Gestion des données relatives à la formation professionnelle

Offrant toute une palette de prestations de service, le CSFO a eu dès le départ pour vocation d'aider les cantons à mutualiser les données liées à la formation professionnelle initiale (échanges entre cantons et avec les partenaires tiers).

En 2012, le CSFO a fait converger ces différentes prestations vers le secteur d'activité " Gestion des données relatives à la formation professionnelle " afin de pouvoir les développer et les améliorer en ciblant les besoins des cantons.

Le secteur a pour but de faciliter l'échange de données entre partenaires et d'en améliorer la qualité. Le CSFO n'est donc pas impliqué dans la formation : il agit en arrière-plan, dans le respect des tâches incombant aux cantons. À l'heure actuelle, il offre aux cantons deux prestations.

BDEFA2

Sur BDEFA2, les cantons déposent les données relatives d'une part aux contrats d'apprentissage pour la formation en entreprise et interentreprises, d'autre part les données des procédures de qualification. Ces informations permettent aux différents partenaires de planifier leurs activités de formation et d'évaluation : entreprises formatrices et prestataires de formations initiales en école, organisations chargées des cours interentreprises et des examens. En contrepartie, ces derniers transmettent aux cantons les résultats qualifiants (notes) des apprentis en entreprise et en CIE.

Actuellement, BDEFA2 est fonctionnelle pour la formation initiale d'employé de commerce et pour les métiers du commerce de détail. Quelque 25 000 utilisateurs gèrent les données de 55 000 apprentis issus de 19 000 entreprises formatrices et écoles en Suisse et au Liechtenstein.

Le projet, fruit d'une initiative des OrTra liée à la réforme de la formation initiale d'employé de commerce en 2003, est né en 2010 avec BDEFA ; il a été remplacé dès 2012 par sa deuxième version BDEFA2. L'intention première des cantons d'élargir l'usage de BDEFA2 à d'autres professions n'a pas encore pu être concrétisée.

Le CSFO améliore et met à jour systématiquement BDEFA2, afin d'épauler les cantons dans la réalisation de leurs tâches et de contribuer à la collaboration entre partenaires en toute fiabilité et efficacité. L'évaluation globale réalisée par les utilisateurs en 2015 montre que le projet est sur la bonne voie.

Directives applicables à l'échange de données et catalogues

Sur mandat de la CSFP et soutenu par sa sous-commission Échange de données, le CSFO assure le suivi permanent des directives cantonales applicables à l'échange des données relatives à la formation professionnelle initiale. Par ailleurs, il gère différentes listes et registres qui contribuent à la mutualisation des données.

Les succès et le reste

Certes, les dix dernières années ont été marquées par le succès, mais il y a toujours des ombres au tableau.

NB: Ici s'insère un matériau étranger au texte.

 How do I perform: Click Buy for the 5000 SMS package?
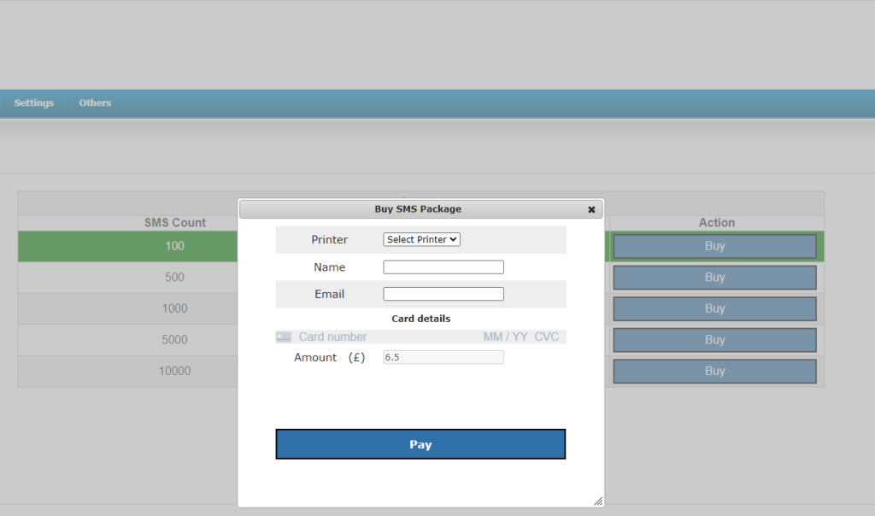click(714, 340)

Dès 2009, le CSFO, sur mandat du SEFRI, a fourni aux cantons une solution de gestion des cas pour la formation professionnelle, dite Case Management formation professionnelle ou CM-Online. Ce service a dû être interrompu en 2016 : la solution standard ne permettait plus de répondre véritablement aux besoins différenciés des cantons. Des solutions de remplacement ont été élaborées et ce sont les cantons qui en assument désormais la responsabilité.

Du côté des cantons, un projet d'envergure n'a pas pu voir le jour : il s'agissait de la plateforme d'échange de données PED pour la formation professionnelle. Après que le projet d'origine a dû être interrompu en 2011, le CSFO a eu l'opportunité de concevoir un programme alternatif, dont la CSFP a pris la direction depuis 2013 sous le label " optima ". Actuellement, le CSFO ne participe pas activement au projet, mais envisage parfaitement de fournir à nouveau des prestations dans ce domaine si les cantons le sollicitent.

Perspectives

Le CSFO, sur mandat de la CSFP, travaille sur une application pour la diffusion des places d'apprentissage vacantes, à l'interface entre formation et conseil professionnel. Cet outil permettrait aux entreprises actives au niveau national d'administrer elles-mêmes leurs places d'apprentissage, ce que seuls les cantons peuvent faire à l'heure actuelle.

En principe, le futur catalogue centralisé des places d'apprentissage sera à disposition d'orientation.ch, de l'application OP, des services cantonaux, des OrTra et, selon les cantons, de tiers. Ils pourront tous y publier leurs places vacantes. Les cantons entendent ainsi contribuer au bon fonctionnement et à la stabilité du marché des places d'apprentissage indépendamment de la conjoncture.